### Entries provided ###
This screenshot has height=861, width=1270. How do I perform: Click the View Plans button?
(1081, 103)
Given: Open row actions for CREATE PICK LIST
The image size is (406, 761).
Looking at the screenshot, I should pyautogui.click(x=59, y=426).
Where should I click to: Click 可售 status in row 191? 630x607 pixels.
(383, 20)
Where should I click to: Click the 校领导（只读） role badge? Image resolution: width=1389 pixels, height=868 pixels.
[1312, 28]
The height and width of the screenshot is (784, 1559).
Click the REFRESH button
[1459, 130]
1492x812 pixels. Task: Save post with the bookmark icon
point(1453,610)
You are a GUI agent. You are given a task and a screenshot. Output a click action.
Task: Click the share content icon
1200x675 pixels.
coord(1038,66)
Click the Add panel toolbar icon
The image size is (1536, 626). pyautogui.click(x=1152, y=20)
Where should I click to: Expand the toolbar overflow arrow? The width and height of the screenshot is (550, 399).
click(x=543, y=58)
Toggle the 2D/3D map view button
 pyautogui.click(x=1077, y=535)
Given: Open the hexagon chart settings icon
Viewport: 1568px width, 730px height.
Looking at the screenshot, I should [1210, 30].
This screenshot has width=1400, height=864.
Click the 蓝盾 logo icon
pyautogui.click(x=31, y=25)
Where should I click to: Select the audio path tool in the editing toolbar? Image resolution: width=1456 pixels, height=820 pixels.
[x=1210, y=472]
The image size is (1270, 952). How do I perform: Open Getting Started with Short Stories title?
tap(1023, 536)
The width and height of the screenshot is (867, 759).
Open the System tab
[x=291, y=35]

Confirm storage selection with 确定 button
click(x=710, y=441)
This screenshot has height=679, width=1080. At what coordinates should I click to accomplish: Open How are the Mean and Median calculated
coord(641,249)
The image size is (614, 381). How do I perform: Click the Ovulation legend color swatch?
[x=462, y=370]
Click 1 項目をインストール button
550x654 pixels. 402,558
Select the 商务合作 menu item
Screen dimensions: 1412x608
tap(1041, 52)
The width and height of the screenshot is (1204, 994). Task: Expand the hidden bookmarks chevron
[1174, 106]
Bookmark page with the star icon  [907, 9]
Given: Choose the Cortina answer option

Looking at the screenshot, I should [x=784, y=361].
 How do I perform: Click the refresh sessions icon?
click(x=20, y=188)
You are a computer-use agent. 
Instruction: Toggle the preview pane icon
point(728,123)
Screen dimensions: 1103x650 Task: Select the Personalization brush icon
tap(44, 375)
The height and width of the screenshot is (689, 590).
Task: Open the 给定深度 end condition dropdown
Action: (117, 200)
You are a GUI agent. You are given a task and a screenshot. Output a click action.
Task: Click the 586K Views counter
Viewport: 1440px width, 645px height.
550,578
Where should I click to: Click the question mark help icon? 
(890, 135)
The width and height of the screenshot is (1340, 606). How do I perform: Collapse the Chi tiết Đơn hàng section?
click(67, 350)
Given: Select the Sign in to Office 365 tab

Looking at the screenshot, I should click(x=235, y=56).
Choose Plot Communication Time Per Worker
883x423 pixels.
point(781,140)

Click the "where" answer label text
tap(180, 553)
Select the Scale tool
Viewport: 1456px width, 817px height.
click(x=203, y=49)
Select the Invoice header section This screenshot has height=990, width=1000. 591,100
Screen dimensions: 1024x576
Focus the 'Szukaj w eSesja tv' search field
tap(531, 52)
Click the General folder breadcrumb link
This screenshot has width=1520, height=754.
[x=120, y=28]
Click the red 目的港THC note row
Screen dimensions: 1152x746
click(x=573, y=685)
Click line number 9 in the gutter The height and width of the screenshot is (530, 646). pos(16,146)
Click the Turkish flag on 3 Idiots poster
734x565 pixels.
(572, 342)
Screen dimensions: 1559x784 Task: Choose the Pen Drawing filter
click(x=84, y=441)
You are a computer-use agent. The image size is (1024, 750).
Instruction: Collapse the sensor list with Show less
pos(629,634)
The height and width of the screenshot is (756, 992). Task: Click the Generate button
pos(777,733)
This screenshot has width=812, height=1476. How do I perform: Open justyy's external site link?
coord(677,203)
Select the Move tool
###
**Instruction**
Pull out each line from the rows above that contains the string "resolution". Case matters.

**Answer to the task**
Where should I click to: Click the 校领导（只读） role badge? Image resolution: width=1389 pixels, height=868 pixels.
Where should I click to: Select the audio path tool in the editing toolbar? Image resolution: width=1456 pixels, height=820 pixels.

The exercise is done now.